6.) Gus Fring, Breaking Bad – The best character on arguably the best drama on the air right now. (SPOILERS): Gus is a fantastic villain. He’s probably killed more people than he’s spoken complete sentences and he has a Terminator-caliber clairvoyance to sense threats against him. Despite being physically unimposing, he is entirely fearless, killing a Mexican drug cartel’s leader with poisoned tequila (which he himself later vomited back up (like ya do (like a BAUS!!)) over a territory dispute.

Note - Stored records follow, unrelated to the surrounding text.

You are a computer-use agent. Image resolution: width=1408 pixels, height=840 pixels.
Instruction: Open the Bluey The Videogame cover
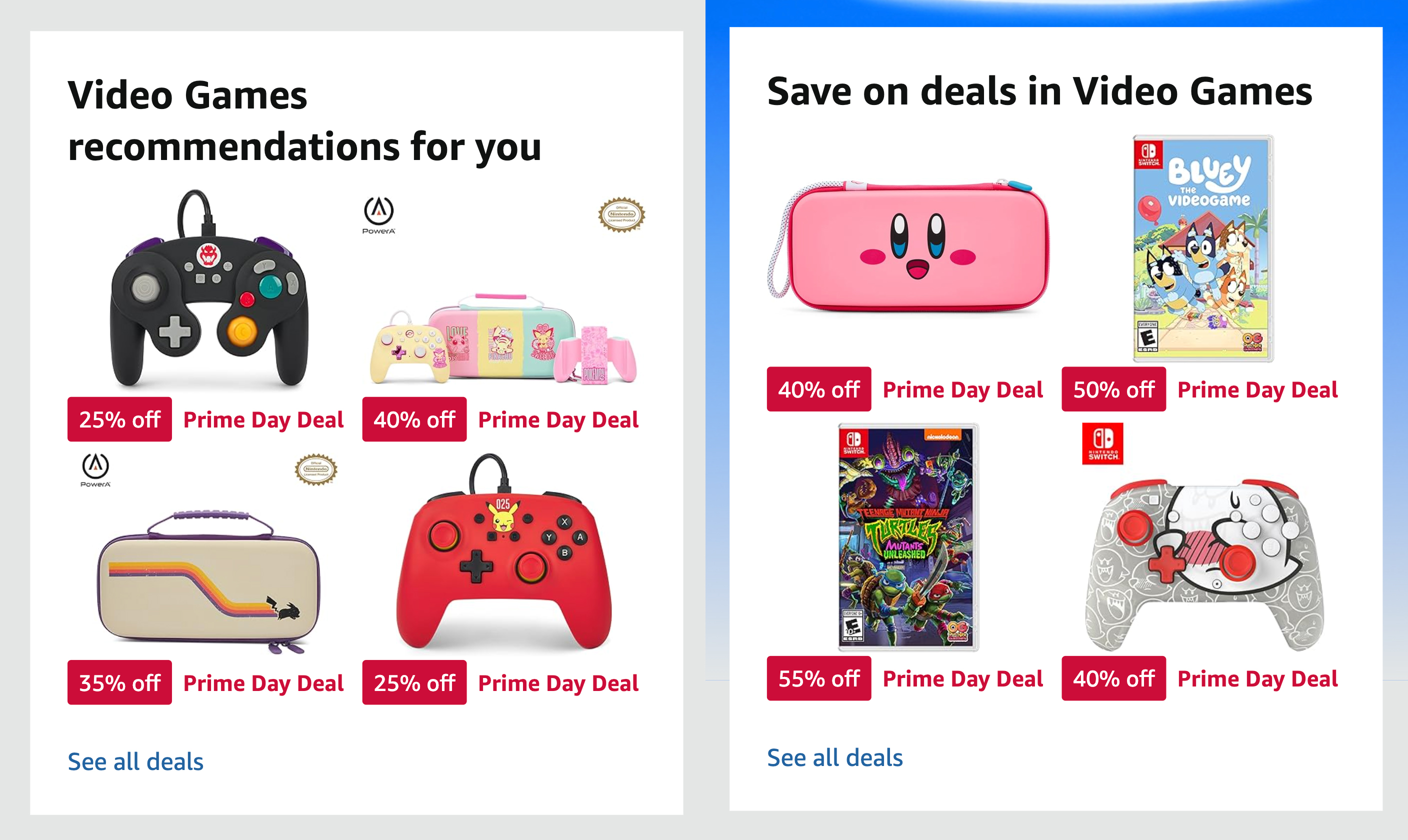point(1202,248)
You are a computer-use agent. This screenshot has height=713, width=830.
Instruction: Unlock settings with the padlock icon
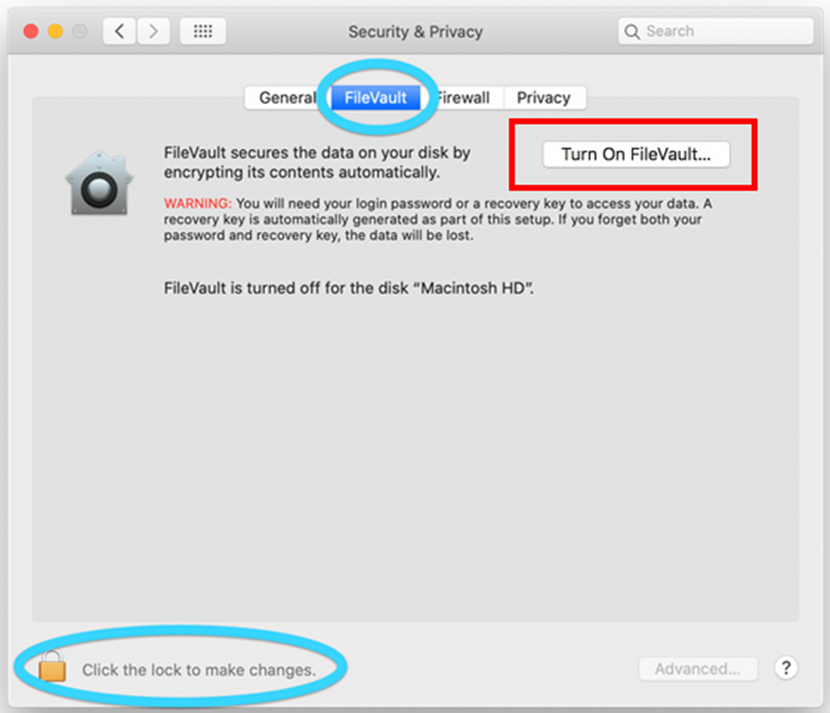coord(52,666)

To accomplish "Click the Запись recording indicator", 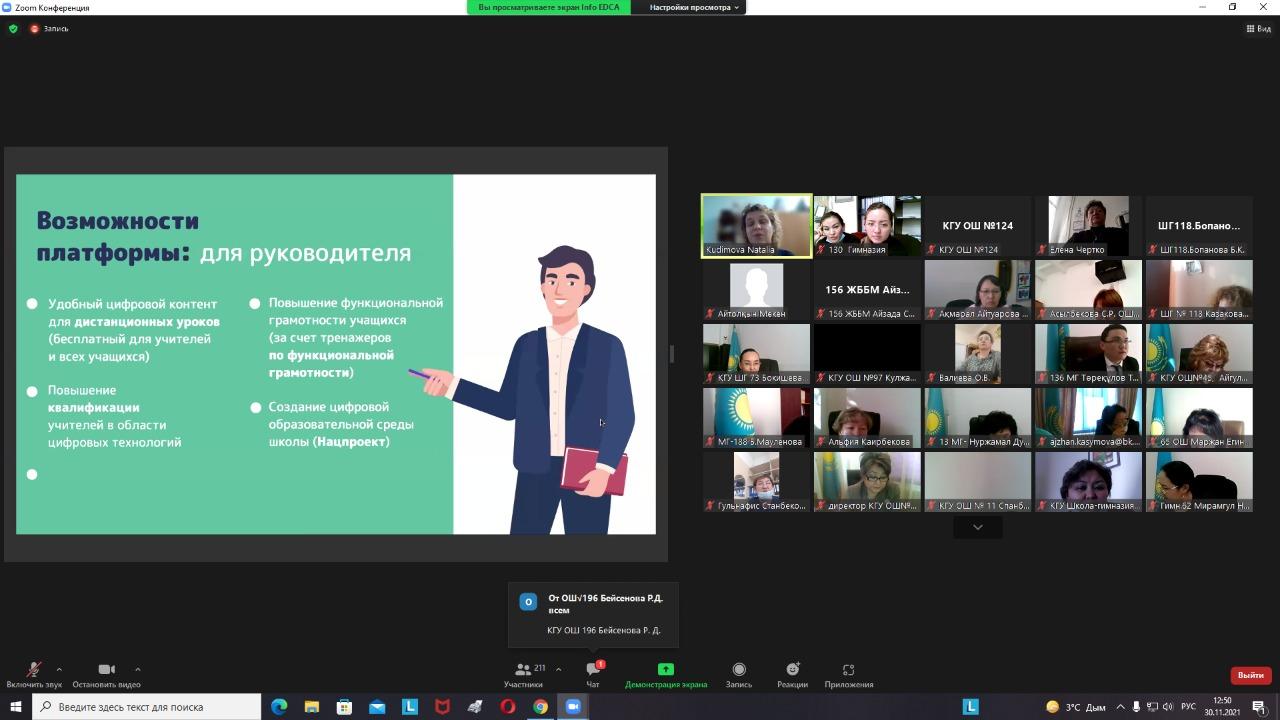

If you’ve seen the season 4 finale, then you, like me, probably shouted “How did he live through that?!” at the TV. He is a drug-dealing, fried-chicken shilling, vegan mega-murderer, and therefore, he is on the list.
7.) Snow White / Mary Margaret Blanchard, Once Upon A Time – Basically, this show is about Snow White’s baby being put in a magic cupboard to avoid an evil queen’s curse that sends the fairytale kingdom to a horrible town called Storybrooke, and the baby avoids the curse and grows up in Phoenix, AZ, and the baby has a baby, and that baby is adopted by the evil queen’s evil alternate-reality manifestation in. . . Maine? Is the show about amnesia? Or magic? Look, I missed the pilot episode and I’m still enjoying the bejeezus out of this show.
Once Upon A Time is drinkable yogurt. It’s schlock and adorable and rarely dull, but the best character is the schoolteacher / princess-rogue Snow White. Played as a nervous pixie in the real world and a troll-slaying huntress in the fairytale flashbacks, she has believable chemistry with every other character and a desperately-charming love story that anybody with a beating heart will root for. #CharmingAndSnowFTW
8.) Rumpelstiltskin / Mister Gold, Once Upon A Time – The gold-smeared half-Gollum / half-Joker steals every scene he’s in and reminds us why Robert Carlyle is a Secret Genius. This show is run by some Lost alumni, which means there are going to be some oily creepers manipulating things in the background, and the downright frightening Rumpelstiltskin chooses to operate in plain view because he has things people need. He’s evil to the heroes’ faces and they just have to deal with it, the mark of a great villain (see: Iago, ‘Othello’). With an unclear motive outside of greed and narcissism, Rumpelstiltskin, and his real-world alter-ego Mr. Gold, are fast-tracked for wicked success.
9.) Jess (New Girl) and Jess (True Blood) – Whereas other sites would insist that one of these Jesses is bestest, we don’t. They’re both equally-good. Zooey D’s Jess Day validates New Girl’s existence, making nervous goofiness charming, and making “adorkable” a word. On the darker side, there’s Jess Hamby, who I want to give the Most-Improved Award, beginning life as an obnoxious vampire prodigy on True Blood before developing into the only good character in all of season 4’s mudfucking witch-shit. Also, I pity Deborah Ann Woll for having to weep blood constantly. It looks uncomfortable.
10.) Roger Smith, American Dad! – Seth MacFarlane gets a bad rap, deservedly so sometimes. That said, do not write-off American Dad!, his first post-Family Guy show that has completely surpassed its predecessor, and the best character on the show is Roger, the gray, duck-footed alien that lives in the Smith family’s attic. Roger possesses a Hobbesian (as in Calvin & Hobbes) quality to dress up in disguises that nobody but the family can see through, letting him walk freely out in the world. Hijinx ensue and there’s not a Conway Twitty or cutaway gag to be found.